| Collected data entries |
────

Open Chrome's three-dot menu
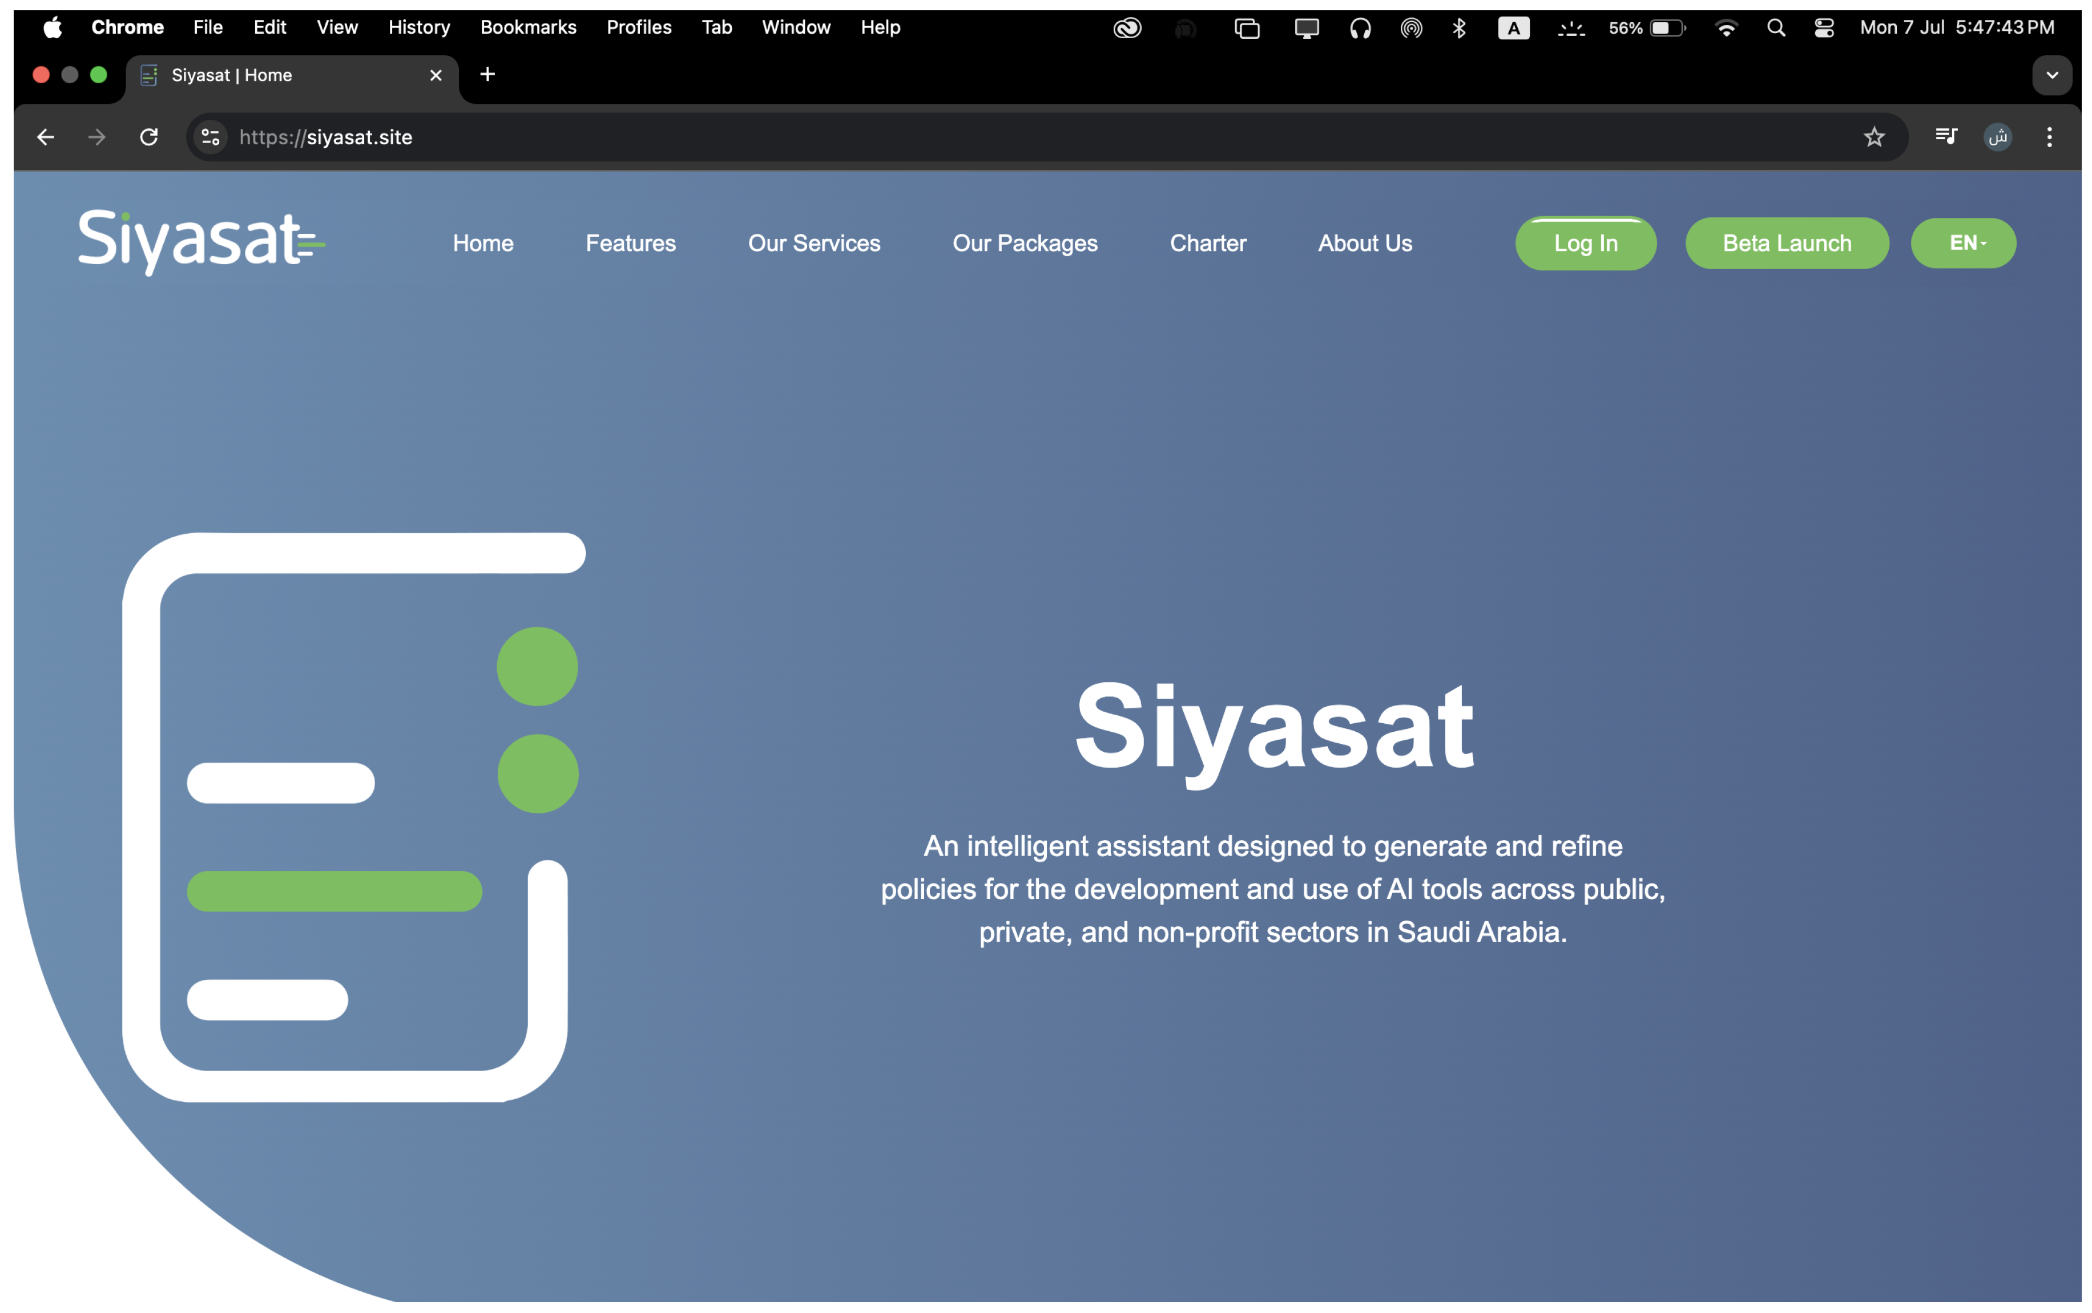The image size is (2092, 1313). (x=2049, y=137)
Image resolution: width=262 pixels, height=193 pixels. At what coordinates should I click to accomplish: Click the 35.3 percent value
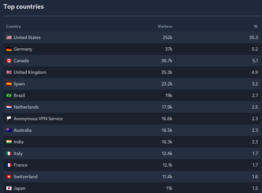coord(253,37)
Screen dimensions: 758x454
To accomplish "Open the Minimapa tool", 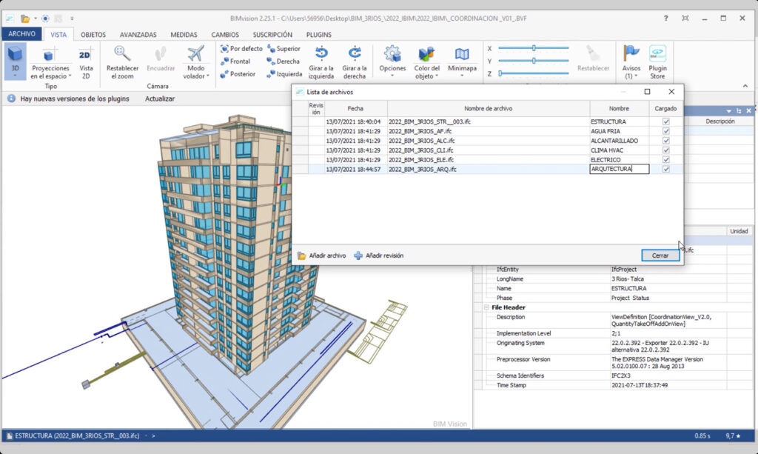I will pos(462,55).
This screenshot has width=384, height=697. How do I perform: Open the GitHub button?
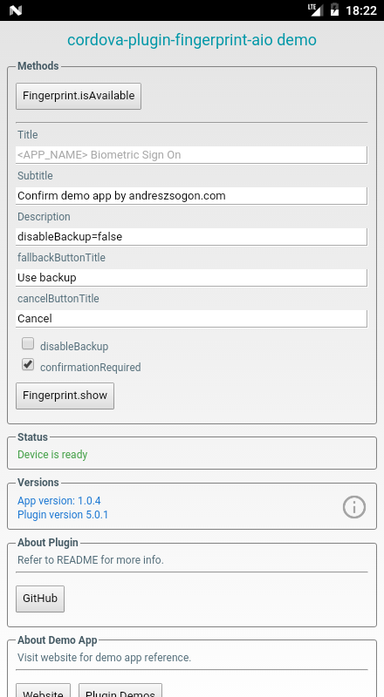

────

| STATED PROBLEM |
Select and copy every line of the data above that contains the string "width", treating uppercase and lowercase letters as different.

| FINAL RESULT |
Image resolution: width=262 pixels, height=193 pixels. At what coordinates should I click to accomplish: Click the 35.3 percent value
This screenshot has width=384, height=697. How do I perform: Open the GitHub button?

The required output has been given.